What #YLWRNGR Is and Why I Started It

Growing up in 90’s Queens, NY, I was surrounded by almost every type of ethnicity. You name it — Spanish, West Indian, Eastern European and every type of Asian. Black, brown, white, red and yellow. So much of my upbringing and identity is all things Filipino-American. The language, the food, the customs, the everything. I always saw myself first as Filipino and second as American. Basically, I’m Asian AF.

The Yellow Ranger herself, Thuy Trang as Trini
I remember watching TV, constantly searching for people that looked like me or acted like my family. All I could find was Trini Kwan as the Yellow Ranger on the show, Mighty Morphin Power Rangers. She looked like us: long, jet black hair with blunt bangs that covered her forehead and almond-shaped eyes. She was everything. A total bad ass that kicked some serious villain butt, while still looking fly. Looking back now, a lot of her character was typecast and I was oblivious to this at age 5. All I knew was that I wanted to be like her. Kimberly as the Pink Ranger was cool and all, but I couldn’t relate to her. Now Trini… I get her.
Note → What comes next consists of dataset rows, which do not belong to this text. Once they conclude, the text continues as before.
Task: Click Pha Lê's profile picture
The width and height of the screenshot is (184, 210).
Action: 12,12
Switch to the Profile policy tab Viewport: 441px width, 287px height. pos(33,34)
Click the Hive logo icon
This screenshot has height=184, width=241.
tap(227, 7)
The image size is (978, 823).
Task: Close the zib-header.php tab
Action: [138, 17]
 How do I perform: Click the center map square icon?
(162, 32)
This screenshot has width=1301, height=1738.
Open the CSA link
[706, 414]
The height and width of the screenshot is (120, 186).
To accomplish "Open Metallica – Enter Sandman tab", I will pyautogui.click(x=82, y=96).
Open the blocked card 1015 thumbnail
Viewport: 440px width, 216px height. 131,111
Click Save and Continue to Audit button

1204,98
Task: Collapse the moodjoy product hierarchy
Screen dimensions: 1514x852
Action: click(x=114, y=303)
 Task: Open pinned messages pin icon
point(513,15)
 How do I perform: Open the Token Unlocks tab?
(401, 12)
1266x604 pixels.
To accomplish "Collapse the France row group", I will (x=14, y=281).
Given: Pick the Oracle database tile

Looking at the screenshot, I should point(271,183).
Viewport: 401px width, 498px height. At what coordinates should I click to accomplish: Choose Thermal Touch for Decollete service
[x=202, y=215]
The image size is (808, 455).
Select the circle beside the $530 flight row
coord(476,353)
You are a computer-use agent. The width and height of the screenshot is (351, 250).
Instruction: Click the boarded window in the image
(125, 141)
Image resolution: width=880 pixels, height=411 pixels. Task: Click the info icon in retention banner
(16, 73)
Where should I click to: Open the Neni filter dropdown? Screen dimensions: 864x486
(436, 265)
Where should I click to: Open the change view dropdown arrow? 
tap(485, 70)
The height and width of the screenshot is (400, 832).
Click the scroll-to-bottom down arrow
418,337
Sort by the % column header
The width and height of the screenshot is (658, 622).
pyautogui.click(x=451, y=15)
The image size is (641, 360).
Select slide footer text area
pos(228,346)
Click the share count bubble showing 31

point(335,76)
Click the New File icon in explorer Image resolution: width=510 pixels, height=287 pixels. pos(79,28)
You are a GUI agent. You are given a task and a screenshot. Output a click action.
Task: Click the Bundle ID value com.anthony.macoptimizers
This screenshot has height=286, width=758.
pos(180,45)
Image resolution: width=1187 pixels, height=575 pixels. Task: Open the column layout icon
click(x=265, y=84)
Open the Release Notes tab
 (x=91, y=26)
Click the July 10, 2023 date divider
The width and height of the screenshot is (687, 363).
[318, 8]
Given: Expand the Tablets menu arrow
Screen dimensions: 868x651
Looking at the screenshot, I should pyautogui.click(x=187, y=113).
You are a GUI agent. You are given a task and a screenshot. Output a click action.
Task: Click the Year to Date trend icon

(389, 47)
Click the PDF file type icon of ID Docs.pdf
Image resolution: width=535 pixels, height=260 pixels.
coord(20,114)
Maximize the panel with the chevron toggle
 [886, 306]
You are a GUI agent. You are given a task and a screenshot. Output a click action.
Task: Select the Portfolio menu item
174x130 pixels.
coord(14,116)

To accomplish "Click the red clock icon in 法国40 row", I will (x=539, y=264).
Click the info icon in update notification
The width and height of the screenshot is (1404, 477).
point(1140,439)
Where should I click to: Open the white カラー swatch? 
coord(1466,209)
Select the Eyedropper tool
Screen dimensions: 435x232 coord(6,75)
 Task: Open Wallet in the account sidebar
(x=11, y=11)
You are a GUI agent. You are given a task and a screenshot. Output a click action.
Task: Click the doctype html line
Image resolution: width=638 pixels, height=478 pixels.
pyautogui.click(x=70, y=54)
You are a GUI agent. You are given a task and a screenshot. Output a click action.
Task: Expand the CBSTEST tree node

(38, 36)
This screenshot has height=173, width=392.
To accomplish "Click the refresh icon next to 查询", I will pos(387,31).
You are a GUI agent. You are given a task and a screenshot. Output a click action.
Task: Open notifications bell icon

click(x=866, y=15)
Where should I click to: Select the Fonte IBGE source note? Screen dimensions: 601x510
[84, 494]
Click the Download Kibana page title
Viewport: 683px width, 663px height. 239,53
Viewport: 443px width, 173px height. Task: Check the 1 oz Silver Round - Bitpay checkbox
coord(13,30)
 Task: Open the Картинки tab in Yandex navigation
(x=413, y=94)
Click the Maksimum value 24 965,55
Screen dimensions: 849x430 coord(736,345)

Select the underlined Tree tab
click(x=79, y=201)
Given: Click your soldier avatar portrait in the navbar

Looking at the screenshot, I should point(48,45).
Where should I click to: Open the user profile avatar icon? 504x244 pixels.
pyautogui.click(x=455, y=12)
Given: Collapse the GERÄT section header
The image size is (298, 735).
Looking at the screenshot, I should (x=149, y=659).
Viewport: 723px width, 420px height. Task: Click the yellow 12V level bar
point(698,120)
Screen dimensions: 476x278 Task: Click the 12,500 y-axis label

She made perfect sense to me.

Fast forward to present-day, I still believe that the Yellow Ranger is so much more than a TV crime-fighting character. She’s Asian and proud of it. She’s a modern-day warrior who is the epitome of grace, strength, inner beauty and true rebellion. To top it all off, she has a heart of pure gold. A Yellow Ranger sees the injustices in the world and genuinely wants to do her part in correcting as many as she can. She is sweet and warm when she wants to be. But when people call her exotic, shy, docile or cute, she puts them in their place. She transcends all stereotypes that media places onto her and stands up for what she believes in.

I created #YLWRNGR and this blog because I couldn’t find a space where Asian-American people could come and just…be. I wanted to create an all-inclusive community and spark conversations about what it’s like to be Asian-Am. Not only so that we could relate to one another, but so others can have a better understanding. Instead of relying on some of the crap that the media puts out about Asian people, I wanted to make sure that people get who we truly are. Welcome to the #YLWRNGR.